● **SELECTED EXTRACT**
>> Start

How to predict on new materials with saved pytorch file #63

sarah-allec · 2022-12-07T23:51:16Z

I used roost-example.py and saved the trained model in a pytorch file (e.g., roost.pt). I have tried to load this file and predict as follows:

targets=["E_f"]
tasks=["regression"]
task_dict = dict(zip(targets, tasks))
df = pd.read_csv('candidate_compositions.csv')
X = CompositionData(df, elem_embedding = "matscholar200", task_dict = task_dict)

model = torch.load('models/roost.pt')
y_pred = model.predict(X)

and I get the following output:

Traceback (most recent call last):
  File "~/opt/anaconda3/envs/aviary/lib/python3.7/site-packages/pandas/core/indexes/base.py", line 3361, in get_loc
    return self._engine.get_loc(casted_key)
  File "pandas/_libs/index.pyx", line 76, in pandas._libs.index.IndexEngine.get_loc
  File "pandas/_libs/index.pyx", line 108, in pandas._libs.index.IndexEngine.get_loc
  File "pandas/_libs/hashtable_class_helper.pxi", line 5198, in pandas._libs.hashtable.PyObjectHashTable.get_item
  File "pandas/_libs/hashtable_class_helper.pxi", line 5206, in pandas._libs.hashtable.PyObjectHashTable.get_item
KeyError: 'E_f'

The above exception was the direct cause of the following exception:

Traceback (most recent call last):
  File "roost-predict.py", line 12, in <module>
    y_pred = model.predict(X)
  File "~/opt/anaconda3/envs/aviary/lib/python3.7/site-packages/torch/autograd/grad_mode.py", line 28, in decorate_context
    return func(*args, **kwargs)

>> End

● **DATA BLOCK**
>> Start

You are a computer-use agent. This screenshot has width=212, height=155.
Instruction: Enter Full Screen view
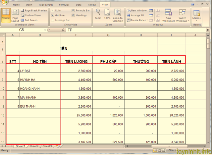(29, 20)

>> End

● **WHAT IS ASKED**
Update the passage of the PyTorch prediction thread above that begins at "df = pd.read_csv('candidate_compositions.csv')" and stops after "return self._engine.get_loc(casted_key)". Write it out again with "matscholar200" changed to "megnet16".

● **OUTPUT**
df = pd.read_csv('candidate_compositions.csv')
X = CompositionData(df, elem_embedding = "megnet16", task_dict = task_dict)

model = torch.load('models/roost.pt')
y_pred = model.predict(X)

and I get the following output:

Traceback (most recent call last):
  File "~/opt/anaconda3/envs/aviary/lib/python3.7/site-packages/pandas/core/indexes/base.py", line 3361, in get_loc
    return self._engine.get_loc(casted_key)